> QUOTED TEXT
Ken Ross March 24th, 2008 05:36 AM

You need to remove 'no viewfinder' from your 'cons' list for the SR12, it does have a viewfinder. You might also add 'smaller size' for the HF10 as a 'pro' if you like that idea as many do. Remember too for video, you'll need SDHC cards, not the run-of-the-mill SD cards. They're still cheaper than Sony's card though.

Dave Rosky March 24th, 2008 12:28 PM

Quote:

Originally Posted by Leopold Hamulczyk (Post 847462)
The Rode Videomic should mount on the HF10, it mounts on my HG10 fine

It may or may not. I haven't personally seen an HF10, but from pictures it appears that the shoe is not standard - it looks stunted, with a small hot connector at the front. There may be adapters available at some point, or you could just use a bracket. the HG10, OTOH, has a full size standard shoe.

Quote:

Does the HF10 have adjustable mic input level?
Reviews have indicated that the HF10 does have manual mic level adjustment. Some people have posted that the HF10 manual is available online, which would be a good source of information on features.

Robin Lobel March 24th, 2008 01:05 PM

To answer your questions, Sony SR12 don't have 25p (no progressive mode).
And as far as I know, the pictures from HF10 are slightly sharper than SD12, but not because of some edge-enhancement. However, in HF10 you can control if you want to add edge-enhancement, or smooth the picture.
Vegas can read 1080i files from Canon HF10, 1080p not yet (as far as I know, I may be wrong). Eugenia, can you confirm for 1080p files from HG10 ?
The accessory shoe on Canon HF10 is proprietary, contrary to HG10.
High-capacity batteries available for Canon HF10, and I guess for Sony SR12 as well.
To me, no HDD for HF10 sounds like a plus, since it requires less power, less probability to crash, ability to use the cam in extreme conditions, and 32gb cards will be available during april.

John Minor March 24th, 2008 03:37 PM

I see Canon has a dvd burner you can use to burn discs right from the camera,,,, cool. here is the link.

http://www.usa.canon.com/consumer/co...&modelid=16177

Ken Ross March 24th, 2008 06:39 PM

Quote:

Originally Posted by Robin Lobel (Post 847667)
To answer your questions, Sony SR12 don't have 25p (no progressive mode).
And as far as I know, the pictures from HF10 are slightly sharper than SD12, but not because of some edge-enhancement.

Robin, how did you arrive at that conclusion? I haven't seen any A/B tests anywhere on these two cams.

Dave Blackhurst March 24th, 2008 07:02 PM

Quote:

Originally Posted by John Minor (Post 847762)
I see Canon has a dvd burner you can use to burn discs right from the camera,,,, cool. here is the link.

> INSTRUCTION A
In the camcorder forum thread, what kind of memory cards does Ken Ross say are needed for video?
> INSTRUCTION B
Write a continuation of the camcorder forum thread, starting right after its final line.
The records that come next have no connection to the camcorder forum thread.

> PROVIDED RECORDS
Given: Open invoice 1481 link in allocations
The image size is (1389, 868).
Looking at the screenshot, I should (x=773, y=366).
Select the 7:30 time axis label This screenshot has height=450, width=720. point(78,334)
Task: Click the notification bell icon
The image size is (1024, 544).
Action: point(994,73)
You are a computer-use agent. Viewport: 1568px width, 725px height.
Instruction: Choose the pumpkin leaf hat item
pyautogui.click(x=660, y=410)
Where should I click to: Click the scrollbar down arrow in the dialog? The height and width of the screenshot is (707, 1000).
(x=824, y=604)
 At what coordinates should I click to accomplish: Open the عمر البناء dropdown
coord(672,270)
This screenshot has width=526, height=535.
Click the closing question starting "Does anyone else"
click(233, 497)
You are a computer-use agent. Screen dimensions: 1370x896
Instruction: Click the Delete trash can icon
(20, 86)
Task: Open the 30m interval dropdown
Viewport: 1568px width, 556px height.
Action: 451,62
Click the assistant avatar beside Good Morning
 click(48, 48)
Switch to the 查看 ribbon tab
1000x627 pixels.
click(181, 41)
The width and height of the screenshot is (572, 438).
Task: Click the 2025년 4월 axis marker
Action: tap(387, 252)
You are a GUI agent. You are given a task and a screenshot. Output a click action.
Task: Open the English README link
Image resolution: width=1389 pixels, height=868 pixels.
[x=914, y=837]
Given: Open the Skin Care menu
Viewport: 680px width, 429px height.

> EXERCISE OUTPUT A
SDHC cards, not ordinary SD cards.

> EXERCISE OUTPUT B
http://www.usa.canon.com/consumer/co...&modelid=16177

Sony has had a similar burner for quite some time - the MC5

John Minor March 24th, 2008 07:24 PM

I didn't know that, thanks for the info. Equally cool......

Robin Lobel March 25th, 2008 03:16 AM

Ken, the only A/B I found so far is this one, which comes from here, itself comes from here and here. What a nice family...
So I'm really looking forward CCI test of SR11/12 to confirm this.

EDIT: In fact, SR11 does exhibit some edge-enhancement, contrary to HF10. Look at this x4 comparison. HF10 looks sharper on the writing; plus, you can almost see the square pattern around letters, while it is totally smoothed on SR11.

Dave Rosky March 25th, 2008 12:21 PM

Quote:

Originally Posted by Robin Lobel (Post 847979)
Ken, the only A/B I found so far is this one, which comes from here, itself comes from here and here. What a nice family...
So I'm really looking forward CCI test of SR11/12 to confirm this.

EDIT: In fact, SR11 does exhibit some edge-enhancement, contrary to HF10. Look at this x4 comparison. HF10 looks sharper on the writing; plus, you can almost see the square pattern around letters, while it is totally smoothed on SR11.

One thing that seems to show up in these comparison shots is that the Canon seems to consistently shift the sky a little towards magenta. Of course, at least that's fixable in post.

Also, one needs to be a little careful with these microscopic comparisons. Nobody is going to watch 1080 video at 400% zoom, at least not anytime in the next 10 years. Viewed at normal scaling, these differences would most likely go unnoticed. There are lots of other aspects of camera performance that can affect the quality of your video or ease of filming as much or more than small differences in resolution or EE, such as exposure accuracy, dynamic range, low light performance, behavior of the OIS, manual control, etc.

Ken Ross March 25th, 2008 12:24 PM

Robin, first off I wouldn't trust frame grabs as being indicative of video quality. You can never choose a cam from frame grabs. One of the enlargements points to the SR11 as having 'edge enhancement' but totally ignores the same edge enhancement on the HF10. Some people have motivations.

I also had to smile at one of your links since the guy you referenced has had a history of posting grabs from his SR11 that are deinterlaced in an extremely poor manner and then claiming this was indicative of the SR11's video quality. His errors were pointed out by many. This same guy had other issues than no other owner has had.

Robin Lobel March 25th, 2008 12:49 PM

The x4 comparison I post comes directly from the japan website, which is supposed to show raw frame from the cam.. That's the only (and therefore better) A/B I can find on the net at this time.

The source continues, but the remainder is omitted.